Badan Kepegawaian Negara (BKN) memberikan kenaikan pangkat anumerta serta hak pensiun bagi aparatur sipil negara (ASN) yang menjadi korban kecelakaan kereta api di Stasiun Bekasi Timur pada Senin (27/4/2026) malam. Langkah ini merupakan bentuk penghargaan negara atas dedikasi para abdi negara yang gugur dalam insiden tersebut.
Salah satu korban meninggal dunia yang teridentifikasi sebagai ASN adalah Nurlaela, Guru Ahli Pertama di Sekolah Dasar Negeri Pulo Gebang 11, Jakarta Timur. Sebagaimana dilansir dari Nasional, pemerintah memastikan pemenuhan hak-hak kepegawaian bagi keluarga yang ditinggalkan sebagai tindak lanjut atas musibah ini.
Kepala BKN Zudan Arif Fakrulloh menyampaikan duka cita mendalam dan menegaskan komitmen institusinya dalam memberikan perlindungan bagi ASN. Penegasan tersebut disampaikan dalam keterangan resmi yang dirilis pada Kamis (30/4/2026).
"Sebagai Kepala BKN, saya menyampaikan duka cita yang mendalam atas wafatnya ASN dalam kejadian ini.
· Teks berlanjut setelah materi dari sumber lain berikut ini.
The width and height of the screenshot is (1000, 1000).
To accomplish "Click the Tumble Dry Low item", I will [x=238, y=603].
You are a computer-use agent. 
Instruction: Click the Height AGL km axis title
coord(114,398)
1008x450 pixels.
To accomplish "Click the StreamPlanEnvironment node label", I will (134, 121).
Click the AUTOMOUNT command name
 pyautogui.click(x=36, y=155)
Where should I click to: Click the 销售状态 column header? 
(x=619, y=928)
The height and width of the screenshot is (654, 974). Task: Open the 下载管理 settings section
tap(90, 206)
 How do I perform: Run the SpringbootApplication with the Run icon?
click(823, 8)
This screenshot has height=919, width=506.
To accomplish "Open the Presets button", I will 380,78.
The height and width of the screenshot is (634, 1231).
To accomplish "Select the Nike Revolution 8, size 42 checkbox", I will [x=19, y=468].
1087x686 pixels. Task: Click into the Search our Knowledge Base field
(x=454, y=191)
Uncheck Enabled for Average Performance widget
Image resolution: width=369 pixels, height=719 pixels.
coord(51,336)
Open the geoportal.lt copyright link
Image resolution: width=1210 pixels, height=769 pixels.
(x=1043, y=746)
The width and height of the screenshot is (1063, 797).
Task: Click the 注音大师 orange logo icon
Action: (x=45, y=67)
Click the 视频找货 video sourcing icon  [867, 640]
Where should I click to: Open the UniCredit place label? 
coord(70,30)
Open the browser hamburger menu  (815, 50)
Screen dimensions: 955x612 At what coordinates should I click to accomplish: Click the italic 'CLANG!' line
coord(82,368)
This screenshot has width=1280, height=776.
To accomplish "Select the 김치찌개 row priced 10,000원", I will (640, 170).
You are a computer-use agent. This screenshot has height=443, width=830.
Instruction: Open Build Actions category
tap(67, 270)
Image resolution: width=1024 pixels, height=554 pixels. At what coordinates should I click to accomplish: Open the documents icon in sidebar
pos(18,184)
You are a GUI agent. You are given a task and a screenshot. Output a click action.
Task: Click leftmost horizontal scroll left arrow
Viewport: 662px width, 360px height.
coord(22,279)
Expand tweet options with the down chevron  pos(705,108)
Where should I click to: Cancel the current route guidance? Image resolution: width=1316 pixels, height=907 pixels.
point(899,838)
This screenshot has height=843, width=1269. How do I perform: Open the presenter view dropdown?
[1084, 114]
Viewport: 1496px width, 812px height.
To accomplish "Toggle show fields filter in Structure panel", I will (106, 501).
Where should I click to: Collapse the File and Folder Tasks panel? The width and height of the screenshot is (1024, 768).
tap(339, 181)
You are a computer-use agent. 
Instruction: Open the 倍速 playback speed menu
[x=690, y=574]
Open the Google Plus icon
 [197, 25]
Negara akan memastikan korban mendapatkan penghargaan sepantasnya atas dedikasi dan pengabdiannya," kata Zudan Arif Fakrulloh, Kepala BKN.
BKN telah menerbitkan pertimbangan teknis guna memproses pemberian pensiun janda atau duda. Status korban juga ditetapkan memenuhi syarat untuk mendapatkan kenaikan pangkat setingkat lebih tinggi sebagai bentuk penghormatan terakhir.
Selain urusan pangkat, koordinasi dilakukan bersama PT Taspen guna menjamin seluruh hak finansial ahli waris dapat disalurkan dengan cepat. Ahli waris dijadwalkan menerima pensiun sebesar 72 persen dari dasar pensiun, santunan kematian kecelakaan kerja, uang duka, biaya pemakaman, hingga bantuan beasiswa.
Upaya percepatan administrasi ini dipandang perlu agar keluarga korban segera mendapatkan kepastian di tengah situasi duka. Hal ini mencakup sinergi lintas instansi yang langsung berjalan sesaat setelah verifikasi data korban selesai dilakukan.
"Melalui langkah-langkah ini, BKN menunjukkan tidak hanya sebagai pengelola kepegawaian, tetapi juga sebagai institusi yang hadir memberikan kepastian, perlindungan, dan penghargaan bagi ASN serta keluarganya dalam situasi duka," ujar Zudan Arif Fakrulloh, Kepala BKN.
Insiden maut di emplasemen Stasiun Bekasi Timur KM 28+920 tersebut melibatkan KRL jurusan Cikarang nomor PLB 5568A dan KA Argo Bromo Anggrek relasi Gambir-Surabaya Pasar Turi pukul 20.52 WIB. Total korban meninggal dunia akibat tabrakan tersebut dilaporkan bertambah menjadi 16 orang.
Para korban telah dievakuasi ke delapan rumah sakit di wilayah Bekasi, termasuk RSUD Bekasi dan RS Mitra Keluarga. Sementara itu, otoritas terkait melaporkan bahwa sebanyak 240 penumpang KA Argo Bromo Anggrek dinyatakan selamat dalam peristiwa mematikan tersebut.